Appending new elements to adb::any
Figure 2: Appending new elements to adb::any

One challenge with this solution is the endlessly growing log of data which needs to be replayed to derive the current state of the database. Consider the MMR in the diagram above: it stores the old value for key "foo" in operation 3 even though its value is later reassigned in operations 6 and 9. To overcome this, we apply a compaction process that advances the inactivity floor, the index before which all operations are inactive (and therefore don't need to be stored to compute the current state). Starting from the old inactivity floor, we advance over the next n operations, where n is configurable. If the operation is already inactive, we simply drop the data. If it's active, we make it inactive by reapplying the same key-value in a new operation. This process guarantees that the number of inactive operations remaining ahead of the floor is never more than a small constant multiple of the number of active operations. Operations preceding the inactivity floor can be efficiently discarded from disk while still retaining the ability to authenticate any historical operation against the current root. Much as the log supports re-derivation of the database's state, it also allows us to re-derive the state of the pruned MMR as long as we durably persist (aka pin) a small (logarithmically sized) set of historical nodes.

A variety of designs are possible within this general framework for an authenticated database, each involving differing trade-offs between performance, memory efficiency, and authentication expressivity. Our initial release, adb::any, implements the minimal construction described above over the existing mmr::journaled primitive. To limit the IO of both updates and deletes to a minimum, adb::any only supports proving that some key was assigned to a specific value at some point in its history (not that a key has some value now nor that a key has no value). This (lack of capability) achieves a unique balance between performance and functionality that we believe applications will find just useful enough. For example, adb::any can be used to power efficient state sync over the active range (indicated by the inactivity floor), drive message-based interoperability (where emitted messages are forever persisted), and equip users to verify the balance served to them by centralized infrastructure (constraining any future proof to be at an index higher than the last).

Another variant, which remains under development, augments this construction with an authenticated bitmap over the activity status of each operation. This extension allows the ADB to additionally authenticate that a specific value is a key's current value – useful for applications requiring, for example, proving someone's account contains some balance, or that a user currently has the permission to execute some contract. QMDB, the primary inspiration for this work, extends these concepts even further, adding the ability to prove exclusion (that some key is not currently assigned any value).

In addition to assign and delete over keys, our implementation offers one additional database operation, commit, that synchronizes the compaction process with each batch update. In the context of a blockchain, the set of updates from executing all transactions in a block can be atomically committed to the database along with raising the inactivity floor a number of times necessary to prevent it from falling indefinitely behind (a useful marker in the log to inform state syncing clients where to start fetching from the log).
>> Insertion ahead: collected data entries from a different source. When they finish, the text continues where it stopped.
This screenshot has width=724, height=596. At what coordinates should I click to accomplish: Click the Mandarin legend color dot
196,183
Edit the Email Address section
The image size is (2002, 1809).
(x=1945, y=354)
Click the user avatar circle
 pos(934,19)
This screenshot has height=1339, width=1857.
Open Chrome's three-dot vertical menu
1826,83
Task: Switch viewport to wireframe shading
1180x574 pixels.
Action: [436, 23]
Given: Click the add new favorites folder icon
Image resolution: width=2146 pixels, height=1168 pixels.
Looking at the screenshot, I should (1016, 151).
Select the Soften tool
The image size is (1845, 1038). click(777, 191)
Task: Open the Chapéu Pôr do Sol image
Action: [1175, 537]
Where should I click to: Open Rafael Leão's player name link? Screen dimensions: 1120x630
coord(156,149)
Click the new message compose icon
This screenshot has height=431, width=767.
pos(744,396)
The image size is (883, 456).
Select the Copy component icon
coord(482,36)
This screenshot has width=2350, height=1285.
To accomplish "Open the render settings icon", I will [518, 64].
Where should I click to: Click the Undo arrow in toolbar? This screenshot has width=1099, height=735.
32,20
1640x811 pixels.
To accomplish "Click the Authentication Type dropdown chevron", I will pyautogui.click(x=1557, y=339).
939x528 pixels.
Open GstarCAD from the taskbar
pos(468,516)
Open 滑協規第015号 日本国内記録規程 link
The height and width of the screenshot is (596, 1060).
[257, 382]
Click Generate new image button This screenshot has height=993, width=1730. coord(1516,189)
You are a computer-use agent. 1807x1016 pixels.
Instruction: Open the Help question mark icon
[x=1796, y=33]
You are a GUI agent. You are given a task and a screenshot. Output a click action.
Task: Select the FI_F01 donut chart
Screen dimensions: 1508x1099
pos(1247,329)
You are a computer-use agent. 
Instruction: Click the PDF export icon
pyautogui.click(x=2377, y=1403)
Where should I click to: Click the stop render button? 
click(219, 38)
This compaction process could be extended to charge any rewritten (still active) account at the inactivity floor some rent or to drop said accounts altogether from “hot” storage (requiring a proof to resurrect when needed again).

adb::any is available today with work ongoing to deliver both additional feature variants and a benchmarking suite to evaluate the impact of said variants. Like other primitives, adb::any is exhaustively tested with runtime::deterministic over a number of failure scenarios (like unclean shutdown).

We look forward to releasing a production-ready version of adb::any later this year.